Genfit's Advanced Compound Status

GFT505:  A Pluripotent Multimodal Compound

GFT505 is a multimodal and pluripotent medication for treatment of atherogenic dyslipidemia for an overweight patient with or without diabetes.

GFT505 is the result of a rational design process to identify a new SPPARM (Selective PPAR Modulator) based on the compatibility analysis of the structural/activity relationships for the different sub-types of PPAR receptors. GFT505 was discovered using the technical platform developed by Genfit to optimize the safety/efficacy ratio of the PPAR agonists.
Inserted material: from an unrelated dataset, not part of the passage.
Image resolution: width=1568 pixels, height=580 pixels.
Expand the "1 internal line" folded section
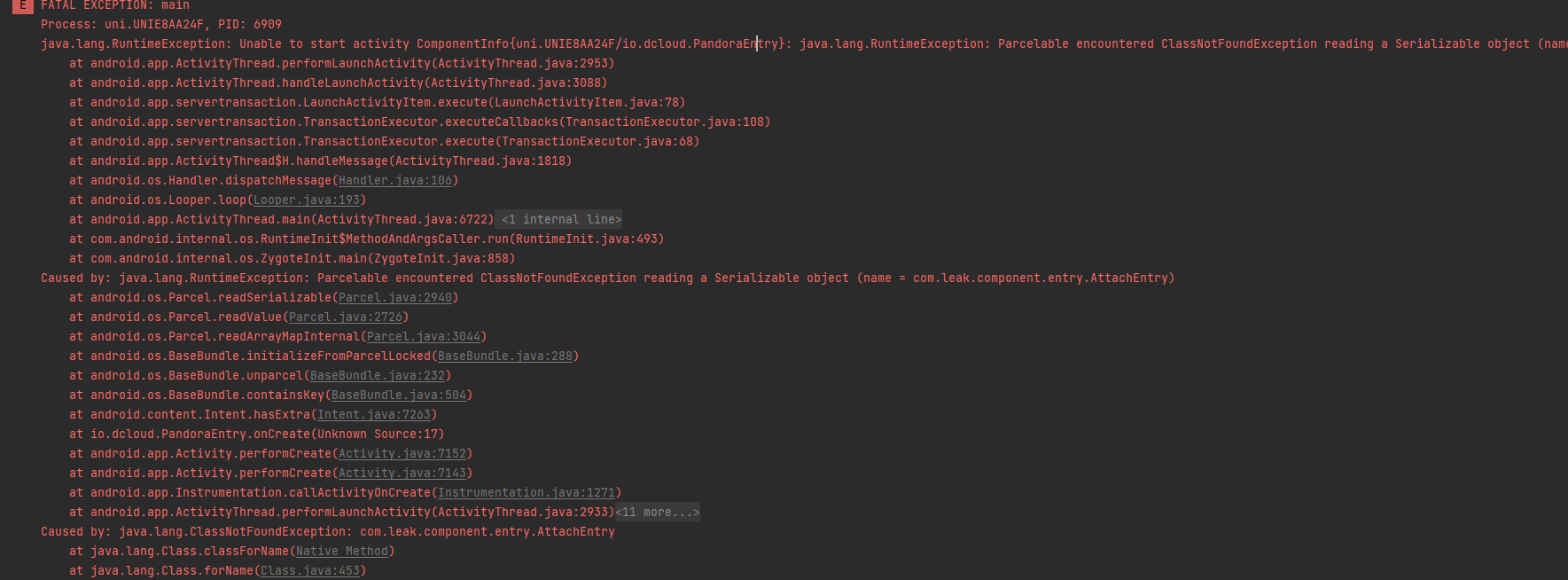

GFT505 is an oral treatment that acts on the 3 sub-types of PPAR (PPARa, PPARg, PPARd) with a preferential action on PPARa.
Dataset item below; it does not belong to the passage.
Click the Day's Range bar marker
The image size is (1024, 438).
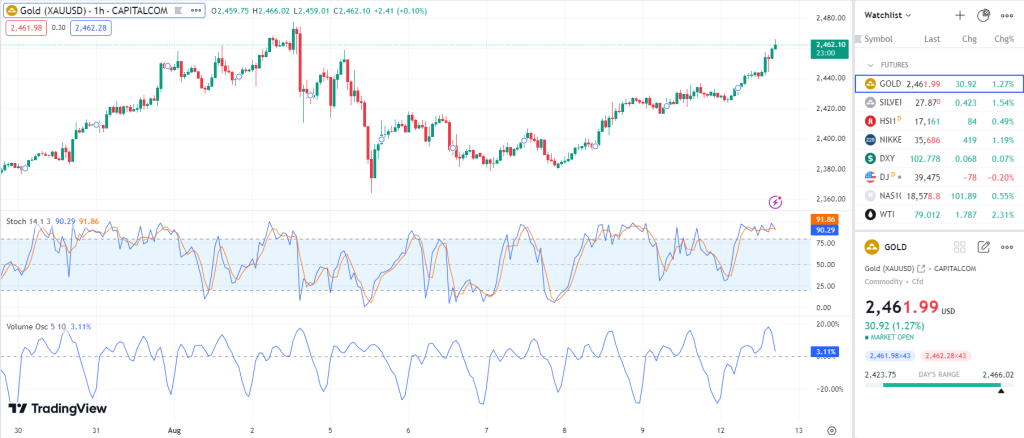(x=1000, y=390)
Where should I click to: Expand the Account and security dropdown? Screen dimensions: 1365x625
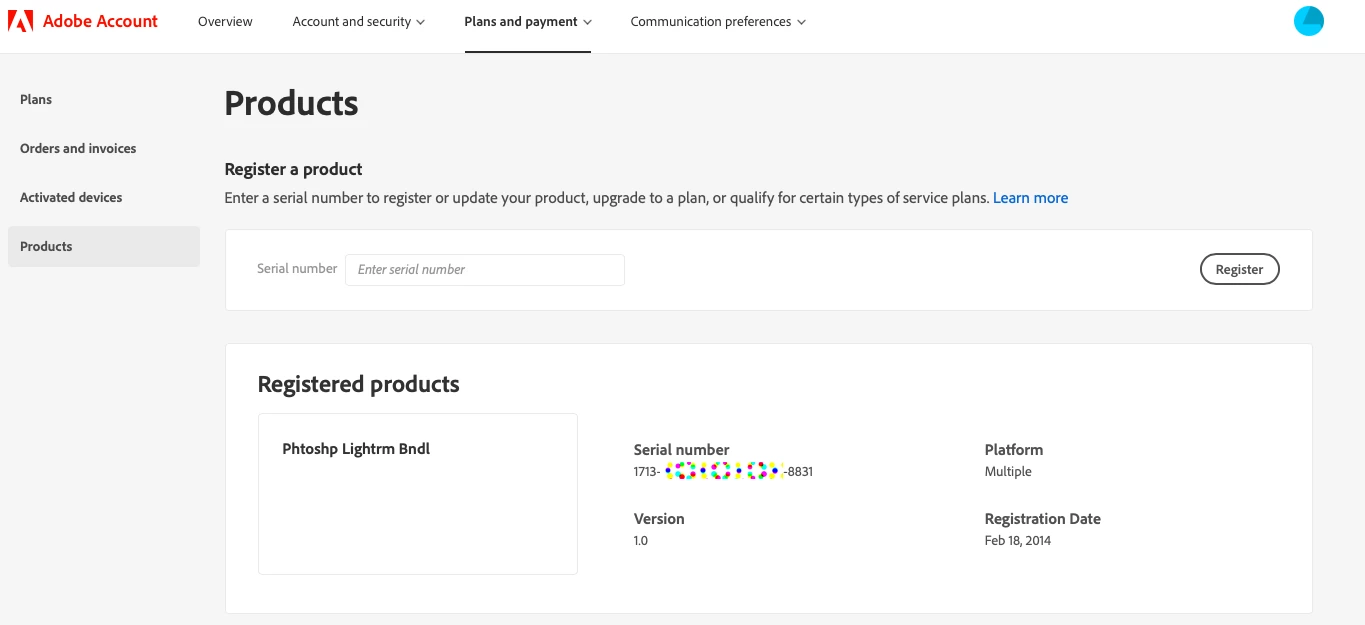358,22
GFT505 has completed Phase I with excellent results and has just entered Phase IIa. The promising results of the Phase I clinical trial revealed a highly satisfactory safety margin. In animal models, this drug candidate demonstrated significant positive effects on triglycerides, insulin resistance, HDL cholesterol, and the prevention and stabilization of the atherosclerotic plaque confirming the pluripotent nature of GFT505.

Genfit has simultaneously lunched 2 phase II clinical trials and results are expected in March and June 2008. These 2 phase II clinical trials are double-blinded, placebo-controlled and randomized. They aim to assess the safety and efficacy of once-a-day administration of a 30mg oral dose of GFT505 for 28 days. They are conducted in multiple clinical centers.

In the first study, the primary objectives are to evaluate the efficacy and the tolerability of GFT505 in patients with type IIb dyslipidemia. In the second study, the primary objectives are to evaluate the efficacy and the tolerability of GFT505 in pre-diabetic patients with atherogenic dyslipidemia and abdominal obesity.

GFT505 is the most advanced molecule of a new generation of drug candidates developed by Genfit which aims at the prevention of the global cardiometabolic risks. Stemming from the Selective Nuclear Receptor Modulator (SNuRM) platform developed by GENFIT, this new generation of drug candidates has a sophisticated mechanism of action. These compounds are able to differentially recruit cofactors to the nuclear receptor, which subsequently lead to differential regulation of genes and biological effect. Therefore, the ability to identify and profile the activity of SNuRMs is a powerful approach to select innovative drug candidates with improved efficacy and diminished side effects. These pluripotent and multimodal molecules have significant positive effects on obesity, insulin-resistance and diabetes, atherosclerosis, inflammation, and the lipid triad (increasing of HDL cholesterol, lowering of triglycerides and LDL cholesterol). These molecules also demonstrate neuro-protective effects in ischemia models and may therefore be used to prevent and treat neuro-degenerative diseases (such as Alzheimer and Parkinson diseases).